WILD BARD:

Found fragments reassembled in Nature’s pressing cause


“One touch of nature makes the whole world kin.”
(Troilus and Cressida)

 

He was brow-bound with the oak.1
His delights were dolphin-like.2
He was a thing of blood.1

I did hear him groan, 3
the sobbing deer: 4
a poor sequester’d stag,
that from the hunter’s aim
had ta’en a hurt,
and did come to languish.4

He heav’d forth such groans
that their discharge
did stretch his leathern coat
almost to bursting,
and the big round tears
cours’d one another
down his innocent nose
in piteous chase.4

“In what have I offended you?
What cause hath my behaviour
given to your displeasure,
that thus you should proceed?5
Have I not strove to love? 5
…You would not do me violence?”6

To commit such slaughter7
as makes the angels weep!8

O cursed be the hand
that made these holes, 9
that have gored
the gentle bosom of peace
with pillage and robbery,
that have born life away;10
cursed the blood
that let this blood from hence,
cursed the heart
that had the heart to do it!9

Whoever shoots at him,
I set him there! 11
To weep there.12

Do not touch! 11

Upon a raw and gusty day3
a wretched creature
must bend his body!3 

Our Britain’s harts die flying! 7

We were as twinned lambs
that did frisk i’th’sun,
and bleat the one at th’other.13 

We knew not the doctrine of ill-doing,
nor dreamed that any did.13

Do all men kill the things they do not love? 14

This is no answer,
thou unfeeling man,
to excuse the current of thy cruelty.14

How shalt thou hope for mercy,
rend’ring none?14
That nothing do
but meditate on blood!15

Blow, blow, thou winter wind,
thou art not so unkind
as man’s ingratitude.16

Full many a glorious morning have I seen17
with golden face the meadows green,17
when the sweet wind did gently
kiss the trees.18

Now o’er the one half-world
Nature seems dead.19

Love and constancy is dead! 20

The fold stands empty
in the drowned field
…filled up with mud. 21

In the deep bosom
of the ocean buried. 22

Their breaths with sweetmeats tainted are! 23

Daily swallowed
by men’s eyes…
heard, not regarded…
being with his presence
glutted, gorged!24

Still cupboarding the viand. 25 

Roasted crabs hiss in the bowl.26

Your most grave belly! 25

Thou feed on Death,
(that feeds on men.)27

All those legs and arms
and heads chopped off
…shall join together
at the latter day,
and cry all,
‘We died at such a place.’ 28

Blood is their argument! 28

This piece of ruthless butchery; 29
lolling the tongue with slaught’ring!6

O, the most piteous cries of the poor souls! 30

Th’unkindest beast more kinder
than mankind!31

Their heavy burdens…
the sad-eyed ‘justice’!32

The laws you curb and whip! 33

Th’oppressors wrong,
the law’s delay,
the insolence of office,
and the spurns!34

Profound conceit,
as who should say:
I am Sir Oracle,
and when I ope my lips,
let no dog bark!’35

Are you not moved,
when all the sway of earth
shakes like a thing infirm?36

The seasons alter:
hoary-headed frosts fall
in the fresh lap
of the crimson rose…
The spring, the summer,
the chiding autumn, angry winter
change their wonted liveries,
and the mazed world
by their increase now,
knows not which is which! 21

The even mead –
that erst brought sweetly forth
the freckled cowslip,
burnet and green clover –
rank.

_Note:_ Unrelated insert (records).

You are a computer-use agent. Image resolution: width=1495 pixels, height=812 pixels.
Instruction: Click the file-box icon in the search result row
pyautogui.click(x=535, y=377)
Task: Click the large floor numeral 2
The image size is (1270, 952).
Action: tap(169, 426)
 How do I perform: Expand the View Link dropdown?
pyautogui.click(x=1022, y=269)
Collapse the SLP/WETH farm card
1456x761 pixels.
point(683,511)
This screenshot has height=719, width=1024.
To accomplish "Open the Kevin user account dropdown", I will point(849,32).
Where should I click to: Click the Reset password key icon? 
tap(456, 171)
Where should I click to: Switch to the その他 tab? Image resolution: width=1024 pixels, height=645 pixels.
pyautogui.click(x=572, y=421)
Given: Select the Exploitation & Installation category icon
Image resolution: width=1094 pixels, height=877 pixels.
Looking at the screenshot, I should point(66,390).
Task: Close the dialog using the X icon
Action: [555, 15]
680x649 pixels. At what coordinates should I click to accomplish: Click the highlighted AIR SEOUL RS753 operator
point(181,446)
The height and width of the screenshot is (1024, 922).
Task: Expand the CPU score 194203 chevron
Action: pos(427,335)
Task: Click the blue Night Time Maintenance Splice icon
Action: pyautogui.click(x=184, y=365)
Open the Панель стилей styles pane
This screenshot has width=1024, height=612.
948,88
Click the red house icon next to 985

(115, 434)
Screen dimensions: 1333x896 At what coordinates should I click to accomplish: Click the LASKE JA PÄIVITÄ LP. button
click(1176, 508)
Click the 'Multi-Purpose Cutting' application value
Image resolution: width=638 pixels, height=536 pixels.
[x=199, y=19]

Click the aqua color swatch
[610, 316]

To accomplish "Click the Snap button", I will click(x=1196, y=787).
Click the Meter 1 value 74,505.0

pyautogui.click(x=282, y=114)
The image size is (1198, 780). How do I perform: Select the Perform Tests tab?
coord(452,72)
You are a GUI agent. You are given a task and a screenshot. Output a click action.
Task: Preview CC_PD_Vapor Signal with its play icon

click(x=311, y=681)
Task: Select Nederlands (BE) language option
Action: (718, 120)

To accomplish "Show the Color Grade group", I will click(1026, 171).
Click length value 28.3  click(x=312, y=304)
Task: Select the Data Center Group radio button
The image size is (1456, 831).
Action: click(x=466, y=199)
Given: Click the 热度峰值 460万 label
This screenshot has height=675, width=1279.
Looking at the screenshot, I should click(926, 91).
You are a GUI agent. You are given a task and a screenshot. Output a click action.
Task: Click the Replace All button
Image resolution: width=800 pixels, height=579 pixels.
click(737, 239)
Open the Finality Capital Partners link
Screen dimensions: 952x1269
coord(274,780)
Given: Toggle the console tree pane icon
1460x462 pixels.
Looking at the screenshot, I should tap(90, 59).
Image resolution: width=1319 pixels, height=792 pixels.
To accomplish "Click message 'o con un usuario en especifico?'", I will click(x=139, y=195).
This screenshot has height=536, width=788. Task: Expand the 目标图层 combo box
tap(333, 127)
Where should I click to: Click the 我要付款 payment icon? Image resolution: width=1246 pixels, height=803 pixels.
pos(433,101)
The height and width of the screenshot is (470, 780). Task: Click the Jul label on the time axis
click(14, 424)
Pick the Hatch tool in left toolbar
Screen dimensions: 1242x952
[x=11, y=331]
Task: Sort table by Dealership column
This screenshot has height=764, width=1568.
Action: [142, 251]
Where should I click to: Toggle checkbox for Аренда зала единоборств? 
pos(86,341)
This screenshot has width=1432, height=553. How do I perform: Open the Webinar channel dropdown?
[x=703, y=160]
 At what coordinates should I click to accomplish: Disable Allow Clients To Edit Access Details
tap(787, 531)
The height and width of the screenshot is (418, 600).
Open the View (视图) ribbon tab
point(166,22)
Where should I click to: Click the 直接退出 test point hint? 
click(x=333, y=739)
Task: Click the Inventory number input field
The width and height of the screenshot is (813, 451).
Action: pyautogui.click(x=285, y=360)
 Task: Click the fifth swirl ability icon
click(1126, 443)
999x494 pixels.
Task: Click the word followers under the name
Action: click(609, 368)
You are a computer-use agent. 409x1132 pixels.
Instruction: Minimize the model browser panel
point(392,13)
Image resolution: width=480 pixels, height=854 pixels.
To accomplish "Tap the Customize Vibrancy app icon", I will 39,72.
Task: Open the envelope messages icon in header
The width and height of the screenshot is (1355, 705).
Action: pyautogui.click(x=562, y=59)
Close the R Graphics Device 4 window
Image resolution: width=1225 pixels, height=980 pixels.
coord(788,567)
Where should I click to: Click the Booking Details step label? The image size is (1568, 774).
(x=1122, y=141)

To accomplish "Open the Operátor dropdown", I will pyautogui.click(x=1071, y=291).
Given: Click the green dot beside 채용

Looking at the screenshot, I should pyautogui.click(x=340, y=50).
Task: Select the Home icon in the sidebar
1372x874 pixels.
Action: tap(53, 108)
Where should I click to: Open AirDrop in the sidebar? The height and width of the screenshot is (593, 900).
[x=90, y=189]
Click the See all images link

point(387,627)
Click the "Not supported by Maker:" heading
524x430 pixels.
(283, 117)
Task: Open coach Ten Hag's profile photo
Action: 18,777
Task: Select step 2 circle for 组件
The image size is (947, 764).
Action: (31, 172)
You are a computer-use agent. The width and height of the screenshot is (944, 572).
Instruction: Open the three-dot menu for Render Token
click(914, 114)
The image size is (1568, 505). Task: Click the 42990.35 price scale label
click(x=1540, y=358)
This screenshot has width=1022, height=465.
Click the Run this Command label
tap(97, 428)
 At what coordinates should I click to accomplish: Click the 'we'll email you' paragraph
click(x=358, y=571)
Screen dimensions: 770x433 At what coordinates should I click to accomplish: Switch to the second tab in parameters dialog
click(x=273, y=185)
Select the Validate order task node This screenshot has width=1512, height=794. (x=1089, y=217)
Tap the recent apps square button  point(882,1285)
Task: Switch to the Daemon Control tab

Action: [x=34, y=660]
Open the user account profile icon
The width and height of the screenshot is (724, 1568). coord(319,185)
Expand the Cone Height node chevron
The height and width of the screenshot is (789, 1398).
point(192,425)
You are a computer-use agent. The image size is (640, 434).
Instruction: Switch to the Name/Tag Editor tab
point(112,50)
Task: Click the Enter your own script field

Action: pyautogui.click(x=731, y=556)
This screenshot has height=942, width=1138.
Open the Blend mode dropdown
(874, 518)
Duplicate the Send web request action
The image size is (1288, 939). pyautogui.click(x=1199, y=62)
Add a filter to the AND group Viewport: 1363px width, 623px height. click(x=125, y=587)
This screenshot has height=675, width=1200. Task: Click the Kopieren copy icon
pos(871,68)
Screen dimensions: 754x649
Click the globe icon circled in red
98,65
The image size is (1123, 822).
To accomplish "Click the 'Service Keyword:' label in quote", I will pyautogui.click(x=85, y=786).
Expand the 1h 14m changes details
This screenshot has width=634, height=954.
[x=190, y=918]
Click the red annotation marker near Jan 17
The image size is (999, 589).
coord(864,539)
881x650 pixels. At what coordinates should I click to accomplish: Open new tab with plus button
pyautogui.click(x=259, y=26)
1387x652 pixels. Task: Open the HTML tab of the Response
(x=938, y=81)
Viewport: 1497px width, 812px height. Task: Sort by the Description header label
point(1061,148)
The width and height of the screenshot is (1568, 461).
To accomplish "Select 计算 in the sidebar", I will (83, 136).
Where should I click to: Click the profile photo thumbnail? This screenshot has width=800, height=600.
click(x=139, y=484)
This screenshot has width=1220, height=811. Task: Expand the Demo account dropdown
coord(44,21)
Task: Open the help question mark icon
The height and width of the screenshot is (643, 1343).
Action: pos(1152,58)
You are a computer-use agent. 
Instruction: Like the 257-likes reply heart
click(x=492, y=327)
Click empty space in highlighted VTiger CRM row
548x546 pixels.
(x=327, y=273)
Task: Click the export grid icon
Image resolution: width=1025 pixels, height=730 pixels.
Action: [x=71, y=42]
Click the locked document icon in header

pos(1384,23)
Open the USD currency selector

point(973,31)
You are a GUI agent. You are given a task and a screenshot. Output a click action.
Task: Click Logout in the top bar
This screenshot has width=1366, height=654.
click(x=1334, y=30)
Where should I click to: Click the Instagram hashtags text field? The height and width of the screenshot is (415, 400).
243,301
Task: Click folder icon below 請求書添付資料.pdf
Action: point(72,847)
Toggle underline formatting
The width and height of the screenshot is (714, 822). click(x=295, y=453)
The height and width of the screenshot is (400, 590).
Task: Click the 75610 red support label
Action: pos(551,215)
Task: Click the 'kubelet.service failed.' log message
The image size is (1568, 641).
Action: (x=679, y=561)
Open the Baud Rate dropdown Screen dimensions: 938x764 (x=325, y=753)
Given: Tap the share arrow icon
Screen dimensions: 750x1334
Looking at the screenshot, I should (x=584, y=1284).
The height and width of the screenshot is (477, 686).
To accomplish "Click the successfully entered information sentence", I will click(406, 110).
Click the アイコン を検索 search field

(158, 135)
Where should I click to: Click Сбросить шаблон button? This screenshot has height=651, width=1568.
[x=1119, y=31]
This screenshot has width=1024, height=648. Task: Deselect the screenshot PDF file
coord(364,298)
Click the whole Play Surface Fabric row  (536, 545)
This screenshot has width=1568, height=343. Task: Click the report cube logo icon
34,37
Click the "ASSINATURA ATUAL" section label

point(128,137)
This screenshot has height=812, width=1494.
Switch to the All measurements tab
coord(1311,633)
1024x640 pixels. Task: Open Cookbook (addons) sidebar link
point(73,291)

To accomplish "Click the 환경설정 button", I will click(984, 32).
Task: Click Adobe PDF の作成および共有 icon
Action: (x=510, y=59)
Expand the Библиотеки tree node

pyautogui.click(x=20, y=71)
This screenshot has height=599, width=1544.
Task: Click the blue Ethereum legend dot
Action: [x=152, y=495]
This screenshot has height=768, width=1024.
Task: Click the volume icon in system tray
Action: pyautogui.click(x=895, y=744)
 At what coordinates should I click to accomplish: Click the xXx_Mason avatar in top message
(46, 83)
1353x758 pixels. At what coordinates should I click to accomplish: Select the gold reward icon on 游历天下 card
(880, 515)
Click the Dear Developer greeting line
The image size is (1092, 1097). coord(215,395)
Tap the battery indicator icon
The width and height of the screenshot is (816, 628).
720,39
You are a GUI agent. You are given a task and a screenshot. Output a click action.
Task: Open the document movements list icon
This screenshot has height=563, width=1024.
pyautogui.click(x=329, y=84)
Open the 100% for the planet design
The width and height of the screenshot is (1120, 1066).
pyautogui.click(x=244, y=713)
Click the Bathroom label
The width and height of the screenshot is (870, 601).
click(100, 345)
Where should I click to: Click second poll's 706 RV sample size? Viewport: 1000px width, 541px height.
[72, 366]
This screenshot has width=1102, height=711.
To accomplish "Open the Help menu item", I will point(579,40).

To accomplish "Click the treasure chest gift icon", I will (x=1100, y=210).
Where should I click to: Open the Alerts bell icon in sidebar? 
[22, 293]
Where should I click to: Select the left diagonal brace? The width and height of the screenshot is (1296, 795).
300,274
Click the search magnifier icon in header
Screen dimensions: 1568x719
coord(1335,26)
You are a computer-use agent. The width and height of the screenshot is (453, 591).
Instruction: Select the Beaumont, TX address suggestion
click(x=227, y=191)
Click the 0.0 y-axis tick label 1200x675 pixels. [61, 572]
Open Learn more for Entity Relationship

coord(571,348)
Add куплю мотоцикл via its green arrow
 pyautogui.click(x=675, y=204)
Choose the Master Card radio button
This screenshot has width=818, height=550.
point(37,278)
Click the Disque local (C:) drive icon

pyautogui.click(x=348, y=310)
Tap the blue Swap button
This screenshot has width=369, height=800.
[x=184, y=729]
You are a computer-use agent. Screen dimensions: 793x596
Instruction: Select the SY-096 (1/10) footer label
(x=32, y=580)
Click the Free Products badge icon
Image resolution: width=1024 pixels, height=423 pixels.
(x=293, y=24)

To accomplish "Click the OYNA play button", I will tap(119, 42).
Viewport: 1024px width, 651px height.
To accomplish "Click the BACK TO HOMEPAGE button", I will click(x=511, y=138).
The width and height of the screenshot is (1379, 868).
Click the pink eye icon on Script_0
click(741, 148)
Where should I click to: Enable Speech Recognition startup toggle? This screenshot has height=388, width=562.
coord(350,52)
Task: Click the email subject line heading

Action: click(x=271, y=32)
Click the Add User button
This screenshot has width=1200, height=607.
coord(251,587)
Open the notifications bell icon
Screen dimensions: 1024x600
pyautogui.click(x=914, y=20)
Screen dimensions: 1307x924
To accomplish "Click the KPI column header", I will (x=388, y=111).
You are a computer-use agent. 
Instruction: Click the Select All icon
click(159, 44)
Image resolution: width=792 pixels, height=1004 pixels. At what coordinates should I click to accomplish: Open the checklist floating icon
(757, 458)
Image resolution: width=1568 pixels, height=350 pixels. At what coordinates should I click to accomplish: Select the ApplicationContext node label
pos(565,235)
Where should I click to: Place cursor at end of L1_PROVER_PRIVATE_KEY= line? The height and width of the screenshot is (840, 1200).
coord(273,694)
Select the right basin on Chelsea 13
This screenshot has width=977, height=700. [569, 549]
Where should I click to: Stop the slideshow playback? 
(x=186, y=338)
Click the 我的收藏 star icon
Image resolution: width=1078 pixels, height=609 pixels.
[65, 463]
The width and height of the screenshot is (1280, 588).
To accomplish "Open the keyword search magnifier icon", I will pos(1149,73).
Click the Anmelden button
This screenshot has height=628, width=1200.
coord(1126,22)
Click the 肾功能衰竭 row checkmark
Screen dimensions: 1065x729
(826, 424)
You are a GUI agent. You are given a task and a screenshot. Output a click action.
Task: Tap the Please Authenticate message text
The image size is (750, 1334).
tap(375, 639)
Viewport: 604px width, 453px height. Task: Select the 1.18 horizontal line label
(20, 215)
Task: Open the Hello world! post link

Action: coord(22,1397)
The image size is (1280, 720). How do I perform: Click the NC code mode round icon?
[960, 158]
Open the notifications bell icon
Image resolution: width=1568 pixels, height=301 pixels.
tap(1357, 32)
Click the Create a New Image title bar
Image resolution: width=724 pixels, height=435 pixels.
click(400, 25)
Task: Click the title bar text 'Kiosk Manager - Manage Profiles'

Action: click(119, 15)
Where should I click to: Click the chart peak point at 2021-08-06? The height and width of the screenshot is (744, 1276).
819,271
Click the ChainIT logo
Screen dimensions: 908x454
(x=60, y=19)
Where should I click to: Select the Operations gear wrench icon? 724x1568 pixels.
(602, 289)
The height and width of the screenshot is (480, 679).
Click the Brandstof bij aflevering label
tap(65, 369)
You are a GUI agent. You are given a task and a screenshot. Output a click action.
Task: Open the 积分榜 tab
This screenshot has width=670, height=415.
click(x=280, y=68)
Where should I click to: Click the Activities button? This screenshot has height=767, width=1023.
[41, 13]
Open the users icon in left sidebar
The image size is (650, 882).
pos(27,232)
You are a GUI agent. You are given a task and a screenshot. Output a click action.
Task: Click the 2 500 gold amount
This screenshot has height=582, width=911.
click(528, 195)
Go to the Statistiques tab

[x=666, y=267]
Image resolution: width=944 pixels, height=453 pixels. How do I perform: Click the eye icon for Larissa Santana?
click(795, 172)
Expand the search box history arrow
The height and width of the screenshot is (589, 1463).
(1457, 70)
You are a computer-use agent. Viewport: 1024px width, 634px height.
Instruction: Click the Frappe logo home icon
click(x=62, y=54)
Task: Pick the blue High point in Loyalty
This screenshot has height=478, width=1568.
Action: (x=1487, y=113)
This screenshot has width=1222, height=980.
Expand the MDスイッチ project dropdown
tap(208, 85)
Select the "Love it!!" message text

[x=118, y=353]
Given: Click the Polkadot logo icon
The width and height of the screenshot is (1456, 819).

Nothing teems…
losing both beauty and utility.15

Devouring pestilence hangs in our air.37

I have seen th’ambitious ocean swell and rage; 36
a tempest dropping fire! 36

Let not men say
‘These are their reasons,’
‘they are natural,’
for I believe they are portentous things
unto the climate
that they point upon!36

I have of late
…lost all my mirth.38

Nature is a paradise, 39
this breathing world! 22

Are not these woods
more free from peril
than the envious court?4

The evil that men do lives after them.

We are the makers of manners!
Repair those violent harms!

This is the flower, that smiles on everyone!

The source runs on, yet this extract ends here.